The Supreme Court, in the process of rewriting the Constitution to bring it into line with with the left-wing attitudes of their fellow culture elites in Obergefell, changed the very definition of a concept that is woven throughout our law, affecting hundreds of thousands of public officials. Can we not expect that there will be people who it has placed in a serious ethical dilemma? Is there no way to accommodate them at all―at least until the statutory law is brought into line?
There are even a few conservative jurists who believe that Judge Bunning did the legally correct thing. Okay. But if they're going to maintain this, they're going to have give a coherent account of why Kim Davis isn't protected by Kentucky's Religious Freedom Protection Act, passed in 2013. Kentucky's RFRA requires that the government not only show that it has a compelling interest in substantially burdening someone's religious freedom, but that it use the least restrictive means of doing so? Judge Bunning ruled (on the basis of a not-very-persuasive argument) that she was not substantially burdened by the requirement to issue license, but he didn't even deal with the second criterion.
Why isn't Judge Bunning following the law?
If Bunning had taken full account of Kentucky's religious freedom law, this issue could have been easily resolved. All Davis asks is that her name not appear on the license. That's it. So why did we push everyone over a political cliff on this?
The reason, of course, is that they wanted to create a scene. Well, they accomplished that purpose.
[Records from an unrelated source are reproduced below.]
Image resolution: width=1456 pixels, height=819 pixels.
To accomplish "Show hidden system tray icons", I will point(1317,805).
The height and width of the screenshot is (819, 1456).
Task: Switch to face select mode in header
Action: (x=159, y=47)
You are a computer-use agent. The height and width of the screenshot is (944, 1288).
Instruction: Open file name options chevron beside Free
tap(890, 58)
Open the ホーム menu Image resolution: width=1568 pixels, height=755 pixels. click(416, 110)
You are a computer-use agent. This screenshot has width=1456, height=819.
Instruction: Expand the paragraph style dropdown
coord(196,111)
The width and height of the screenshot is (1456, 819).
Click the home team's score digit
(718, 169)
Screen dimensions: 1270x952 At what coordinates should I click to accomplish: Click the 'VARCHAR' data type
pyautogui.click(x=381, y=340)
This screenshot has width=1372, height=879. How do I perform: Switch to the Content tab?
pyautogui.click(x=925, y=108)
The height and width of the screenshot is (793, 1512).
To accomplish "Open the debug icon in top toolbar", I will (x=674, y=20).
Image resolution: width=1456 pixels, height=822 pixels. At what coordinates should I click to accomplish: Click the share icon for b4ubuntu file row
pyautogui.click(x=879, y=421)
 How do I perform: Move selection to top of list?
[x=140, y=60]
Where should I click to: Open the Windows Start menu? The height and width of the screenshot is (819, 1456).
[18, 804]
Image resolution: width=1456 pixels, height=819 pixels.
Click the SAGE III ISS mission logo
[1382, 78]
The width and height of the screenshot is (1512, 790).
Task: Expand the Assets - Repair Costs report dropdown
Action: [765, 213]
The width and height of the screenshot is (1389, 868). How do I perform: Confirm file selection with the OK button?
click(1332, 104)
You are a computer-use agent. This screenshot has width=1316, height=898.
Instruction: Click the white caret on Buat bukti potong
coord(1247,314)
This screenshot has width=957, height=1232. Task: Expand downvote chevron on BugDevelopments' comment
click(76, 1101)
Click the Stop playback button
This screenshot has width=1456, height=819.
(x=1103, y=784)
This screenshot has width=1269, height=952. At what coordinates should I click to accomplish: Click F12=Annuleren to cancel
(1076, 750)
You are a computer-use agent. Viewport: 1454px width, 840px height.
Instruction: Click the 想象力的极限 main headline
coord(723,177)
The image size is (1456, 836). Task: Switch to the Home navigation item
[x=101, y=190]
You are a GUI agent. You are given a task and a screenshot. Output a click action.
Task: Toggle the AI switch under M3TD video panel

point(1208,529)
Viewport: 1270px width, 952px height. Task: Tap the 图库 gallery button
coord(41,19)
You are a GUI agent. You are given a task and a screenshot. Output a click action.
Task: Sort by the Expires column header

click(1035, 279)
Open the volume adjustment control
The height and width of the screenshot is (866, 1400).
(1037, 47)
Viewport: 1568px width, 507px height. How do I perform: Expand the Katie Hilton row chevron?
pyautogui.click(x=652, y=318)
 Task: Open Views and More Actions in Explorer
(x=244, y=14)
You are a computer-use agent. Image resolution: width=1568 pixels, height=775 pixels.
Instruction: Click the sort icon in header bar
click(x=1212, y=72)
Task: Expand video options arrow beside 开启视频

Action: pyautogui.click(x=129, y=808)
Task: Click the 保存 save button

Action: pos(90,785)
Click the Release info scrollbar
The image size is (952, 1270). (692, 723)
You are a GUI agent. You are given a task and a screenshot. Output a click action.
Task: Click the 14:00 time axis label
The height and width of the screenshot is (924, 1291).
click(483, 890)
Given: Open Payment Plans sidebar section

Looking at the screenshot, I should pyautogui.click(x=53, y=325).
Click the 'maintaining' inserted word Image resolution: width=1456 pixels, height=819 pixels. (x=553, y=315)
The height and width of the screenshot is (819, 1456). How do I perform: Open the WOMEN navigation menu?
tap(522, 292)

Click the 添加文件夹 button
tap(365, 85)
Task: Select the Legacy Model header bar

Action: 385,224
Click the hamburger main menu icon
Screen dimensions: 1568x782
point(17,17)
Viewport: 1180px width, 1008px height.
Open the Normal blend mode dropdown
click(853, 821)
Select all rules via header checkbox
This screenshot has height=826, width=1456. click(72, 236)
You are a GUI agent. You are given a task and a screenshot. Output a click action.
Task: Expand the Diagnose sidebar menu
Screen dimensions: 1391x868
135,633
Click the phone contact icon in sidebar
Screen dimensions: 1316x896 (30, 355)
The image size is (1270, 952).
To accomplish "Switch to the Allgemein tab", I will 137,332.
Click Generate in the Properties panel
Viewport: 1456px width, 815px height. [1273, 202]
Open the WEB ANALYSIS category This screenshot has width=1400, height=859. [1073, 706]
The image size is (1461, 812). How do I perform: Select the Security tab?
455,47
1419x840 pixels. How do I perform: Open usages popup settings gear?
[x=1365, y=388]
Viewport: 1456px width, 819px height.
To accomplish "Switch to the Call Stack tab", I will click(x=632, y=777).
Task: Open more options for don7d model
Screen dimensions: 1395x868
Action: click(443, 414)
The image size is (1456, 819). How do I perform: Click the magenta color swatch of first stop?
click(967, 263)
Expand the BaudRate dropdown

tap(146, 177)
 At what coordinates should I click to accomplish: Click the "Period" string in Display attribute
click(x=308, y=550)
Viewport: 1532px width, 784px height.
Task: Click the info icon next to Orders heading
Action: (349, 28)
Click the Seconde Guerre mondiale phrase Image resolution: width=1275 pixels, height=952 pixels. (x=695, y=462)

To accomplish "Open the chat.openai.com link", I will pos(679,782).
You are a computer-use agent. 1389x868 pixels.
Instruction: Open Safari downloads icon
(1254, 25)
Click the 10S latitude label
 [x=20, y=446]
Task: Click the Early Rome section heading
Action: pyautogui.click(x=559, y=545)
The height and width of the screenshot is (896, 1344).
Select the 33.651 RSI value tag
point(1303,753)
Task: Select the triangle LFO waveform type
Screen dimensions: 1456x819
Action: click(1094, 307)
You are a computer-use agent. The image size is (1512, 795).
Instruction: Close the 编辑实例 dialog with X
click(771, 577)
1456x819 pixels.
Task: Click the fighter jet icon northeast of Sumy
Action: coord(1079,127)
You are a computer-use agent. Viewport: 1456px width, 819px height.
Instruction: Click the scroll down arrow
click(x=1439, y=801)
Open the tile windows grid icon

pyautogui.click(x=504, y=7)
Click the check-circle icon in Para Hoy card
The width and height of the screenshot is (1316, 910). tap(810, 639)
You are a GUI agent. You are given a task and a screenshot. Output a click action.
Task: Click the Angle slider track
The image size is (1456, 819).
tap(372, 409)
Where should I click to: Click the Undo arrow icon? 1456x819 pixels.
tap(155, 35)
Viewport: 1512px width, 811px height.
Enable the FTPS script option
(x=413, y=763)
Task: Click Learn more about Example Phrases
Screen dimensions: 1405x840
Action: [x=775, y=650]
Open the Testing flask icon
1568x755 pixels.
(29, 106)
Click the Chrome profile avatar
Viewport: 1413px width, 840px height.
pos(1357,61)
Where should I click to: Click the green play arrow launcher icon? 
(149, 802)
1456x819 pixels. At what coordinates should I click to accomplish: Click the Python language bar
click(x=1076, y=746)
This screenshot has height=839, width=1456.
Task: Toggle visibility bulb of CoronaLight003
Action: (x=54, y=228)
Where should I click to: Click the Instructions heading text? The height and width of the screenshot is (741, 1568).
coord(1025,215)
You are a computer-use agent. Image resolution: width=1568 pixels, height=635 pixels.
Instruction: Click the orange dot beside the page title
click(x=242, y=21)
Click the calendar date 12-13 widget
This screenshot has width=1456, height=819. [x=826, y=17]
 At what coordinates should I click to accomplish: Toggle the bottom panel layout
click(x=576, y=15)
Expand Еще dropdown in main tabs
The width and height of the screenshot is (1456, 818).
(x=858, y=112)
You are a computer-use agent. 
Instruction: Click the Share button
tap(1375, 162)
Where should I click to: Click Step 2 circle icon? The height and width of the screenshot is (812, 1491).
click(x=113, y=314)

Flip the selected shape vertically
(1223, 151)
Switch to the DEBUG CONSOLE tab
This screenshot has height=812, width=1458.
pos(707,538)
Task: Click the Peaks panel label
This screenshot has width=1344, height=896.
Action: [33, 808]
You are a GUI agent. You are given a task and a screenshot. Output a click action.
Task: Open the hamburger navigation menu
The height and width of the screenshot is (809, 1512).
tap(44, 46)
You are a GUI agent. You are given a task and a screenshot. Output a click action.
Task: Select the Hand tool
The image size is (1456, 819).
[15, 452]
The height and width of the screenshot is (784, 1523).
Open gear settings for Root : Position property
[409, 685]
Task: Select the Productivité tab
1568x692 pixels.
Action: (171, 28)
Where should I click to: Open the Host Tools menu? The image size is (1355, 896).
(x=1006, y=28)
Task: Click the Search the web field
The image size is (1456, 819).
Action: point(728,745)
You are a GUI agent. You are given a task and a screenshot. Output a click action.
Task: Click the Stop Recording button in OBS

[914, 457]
The trouble is that in looking like bullies, they only hurt their cause.
Not only is it wrong to have put Kim Davis in jail, but I think even the supporters of same-sex marriage will rue the day Bunning took this action. "It is worse than a sin," to quote Napoleon: "It is a mistake."
In throwing Kim Davis in jail, Judge Bunning has put a face on the issue of religious discrimination. His order produced a mugshot of Davis now circulating on the Internet. People of faith all over this country have to wonder whether this image is a sign of things to come in a country now ruled by judicial elites unsympathetic to the text of the Constitution itself and now seemingly hostile and punitive toward those with whom they politically disagree.
The same-sex marriage movement's anti-religious freedom crusade will now be seen for what it is: an aggressive and intolerant movement that is willing to jail people for exercising their legitimate Constitutional rights.
Kim Davis will be released from jail. But Judge Bunning's action will live on in infamy.